# 06: Small-Scale Training Test

**Purpose:** Test the training loop with a tiny dataset (10-20 events)

**What this does:**
- Train SGT model on small subset
- Verify training loop works
- Check for overfitting (model should memorize small dataset)
- Test validation and checkpointing
- Measure training speed

**What this does NOT do:**
- Train on full dataset (that's notebook 07)
- Run for many epochs
- Compute final metrics

**Expected time:** 10-20 minutes

---

**Prerequisites:** 
- Run `01_Setup_and_Environment.ipynb` first
- Run `02_Data_Verification.ipynb` to check/download data
- Run `05_Test_Full_Model.ipynb` to verify model works

## Step 1: Setup

In [None]:
from google.colab import drive
import sys
import os
import torch
import torch.nn as nn
from torch.utils.data import DataLoader
import pandas as pd
from tqdm.auto import tqdm
import matplotlib.pyplot as plt

# Mount Drive
print("Mounting Google Drive...")
drive.mount('/content/drive', force_remount=False)
print("✅ Drive mounted\n")

# Clone/update repository
REPO_PATH = '/content/stormfusion-sevir'
if not os.path.exists(REPO_PATH):
    print("Cloning repository...")
    !git clone https://github.com/syedhaliz/stormfusion-sevir.git {REPO_PATH}
    print("✅ Repository cloned\n")
else:
    print("Repository exists, pulling latest changes...")
    !cd {REPO_PATH} && git pull
    print("✅ Repository updated\n")

# Add repository to path
if REPO_PATH not in sys.path:
    sys.path.insert(0, REPO_PATH)
    print(f"✅ Added {REPO_PATH} to Python path\n")

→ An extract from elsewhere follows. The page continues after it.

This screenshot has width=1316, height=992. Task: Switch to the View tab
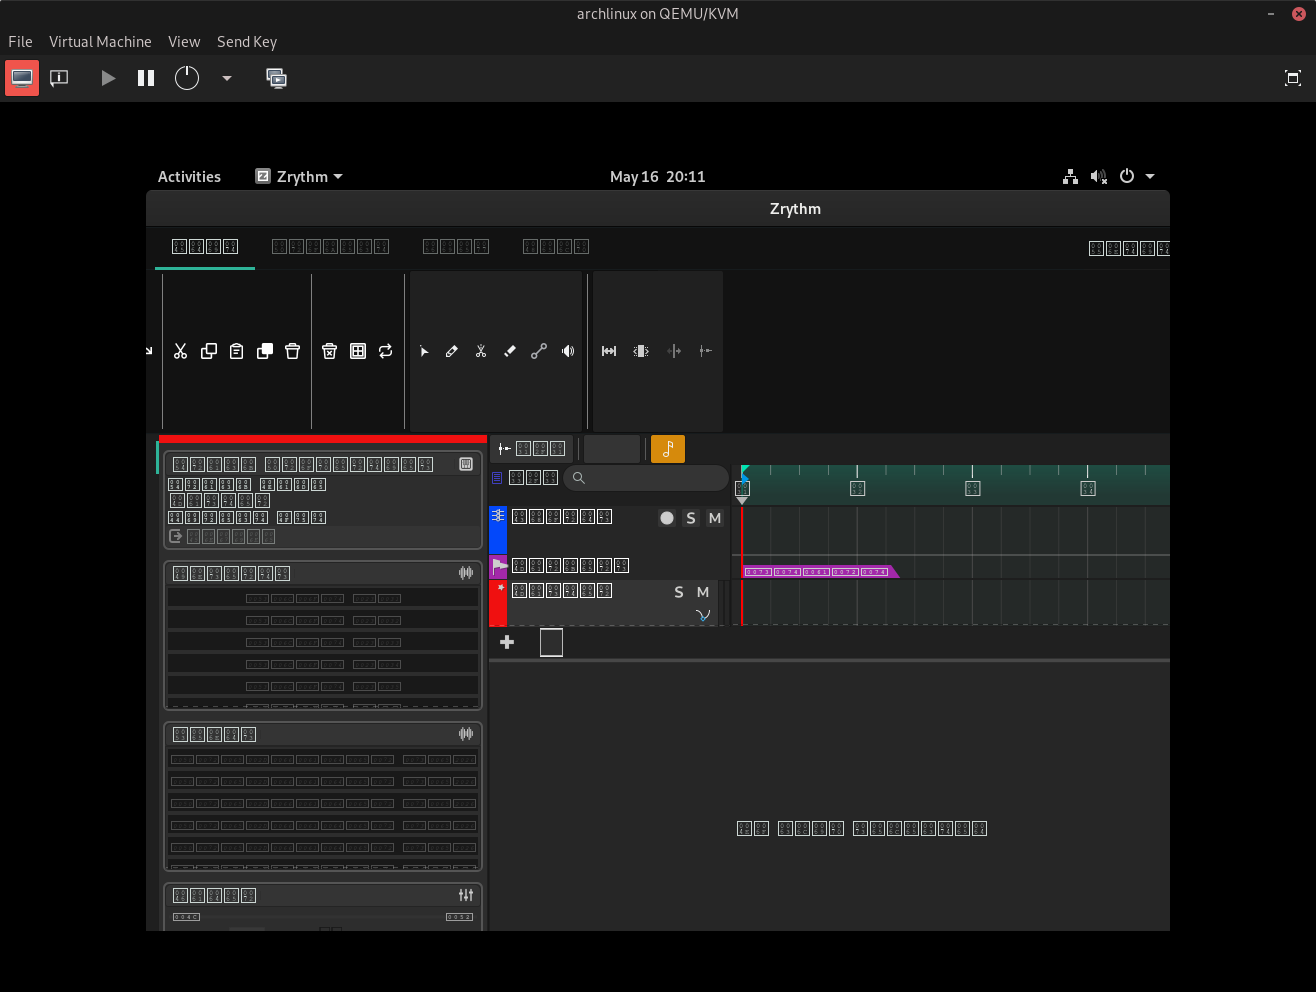point(455,247)
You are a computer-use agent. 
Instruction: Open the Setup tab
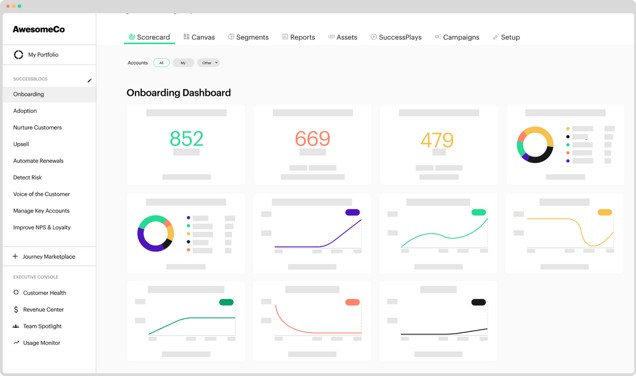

# Force reload of modules to get latest code
import importlib
for module_name in ['stormfusion.models.sgt', 'stormfusion.data.sevir_multimodal']:
    if module_name in sys.modules:
        importlib.reload(sys.modules[module_name])
        
print("✅ Modules reloaded\n")

# Paths
DRIVE_ROOT = "/content/drive/MyDrive/SEVIR_Data"
SEVIR_ROOT = f"{DRIVE_ROOT}/data/sevir"
CATALOG_PATH = f"{DRIVE_ROOT}/data/SEVIR_CATALOG.csv"
CHECKPOINT_DIR = f"{DRIVE_ROOT}/checkpoints/small_scale_test"

os.makedirs(CHECKPOINT_DIR, exist_ok=True)

print(f"PyTorch version: {torch.__version__}")
print(f"CUDA available: {torch.cuda.is_available()}")
device = torch.device('cuda' if torch.cuda.is_available() else 'cpu')
print(f"Using device: {device}\n")

## Step 2: Load Small Dataset

In [None]:
from stormfusion.data.sevir_multimodal import SEVIRMultiModalDataset

print("="*70)
print("LOADING SMALL DATASET")
print("="*70)

# Load catalog
catalog = pd.read_csv(CATALOG_PATH, low_memory=False)
print(f"\nCatalog loaded: {len(catalog)} entries")

# Get small subset: 16 train, 4 val
train_events = catalog[catalog['split'] == 'train']['id'].unique()[:16]
val_events = catalog[catalog['split'] == 'val']['id'].unique()[:4]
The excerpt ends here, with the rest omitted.